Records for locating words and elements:
-*-

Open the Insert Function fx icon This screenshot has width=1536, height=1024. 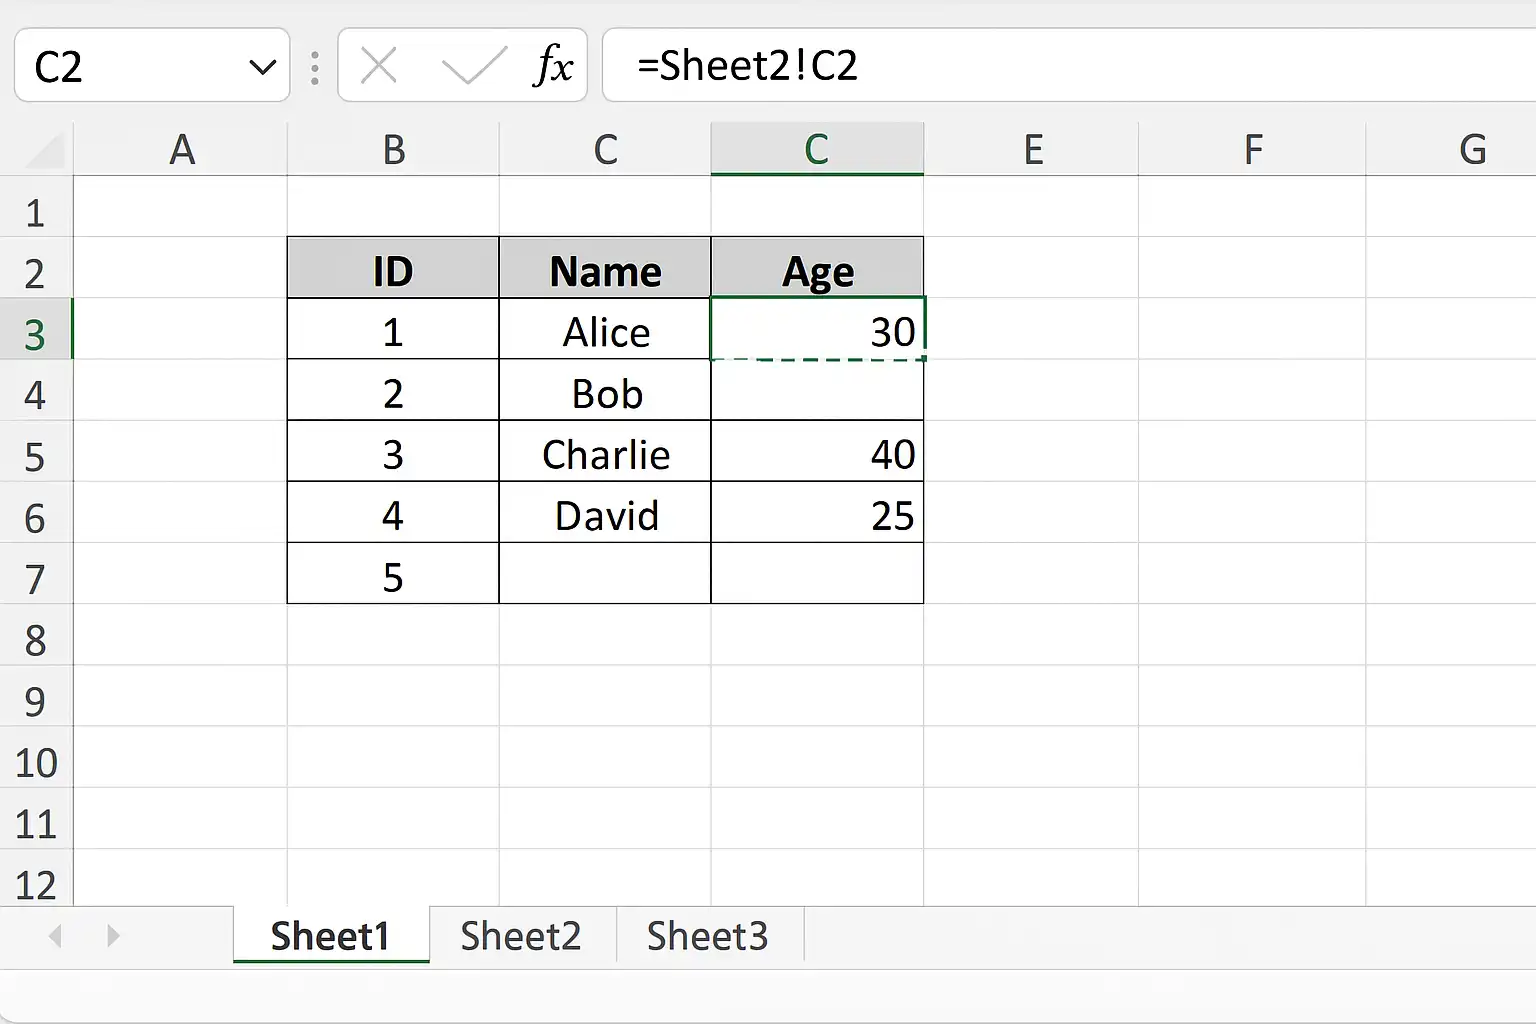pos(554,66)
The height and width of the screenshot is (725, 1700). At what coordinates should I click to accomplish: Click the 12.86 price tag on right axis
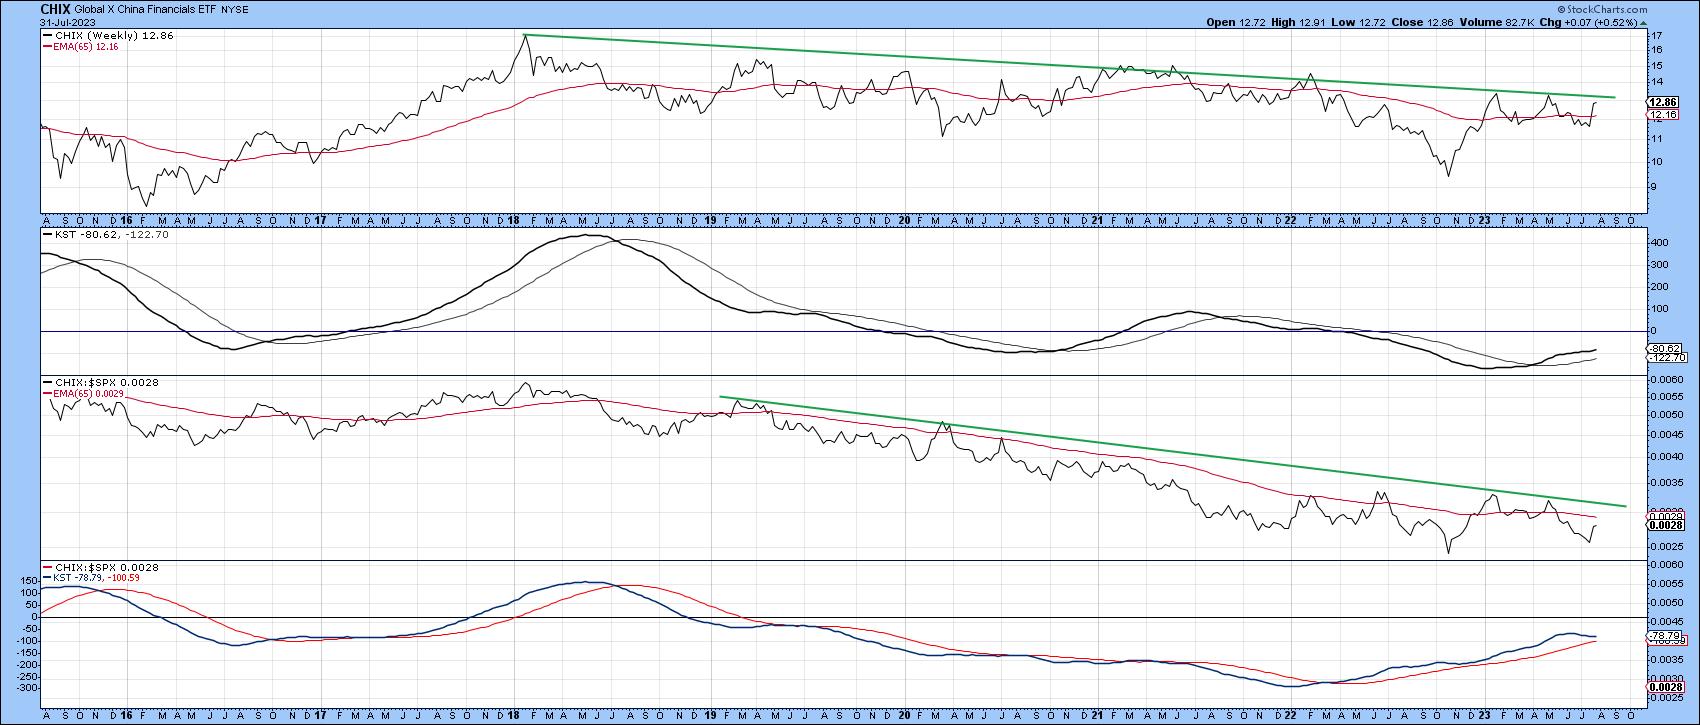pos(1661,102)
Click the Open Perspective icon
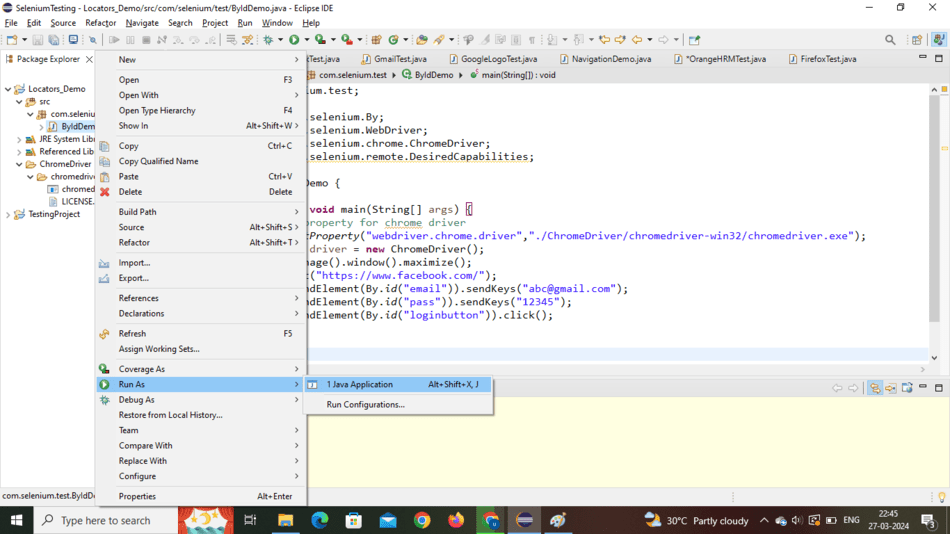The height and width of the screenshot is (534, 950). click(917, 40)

-*-

**Given task**
Copy the records word for word, from the line containing "The height and width of the screenshot is (725, 1700)." down to the end of the records, and leave out the pictures.

**Solution to the problem**
The height and width of the screenshot is (725, 1700). At what coordinates should I click to accomplish: Click the 12.86 price tag on right axis
pos(1661,102)
Click the Open Perspective icon
The height and width of the screenshot is (534, 950). click(917, 40)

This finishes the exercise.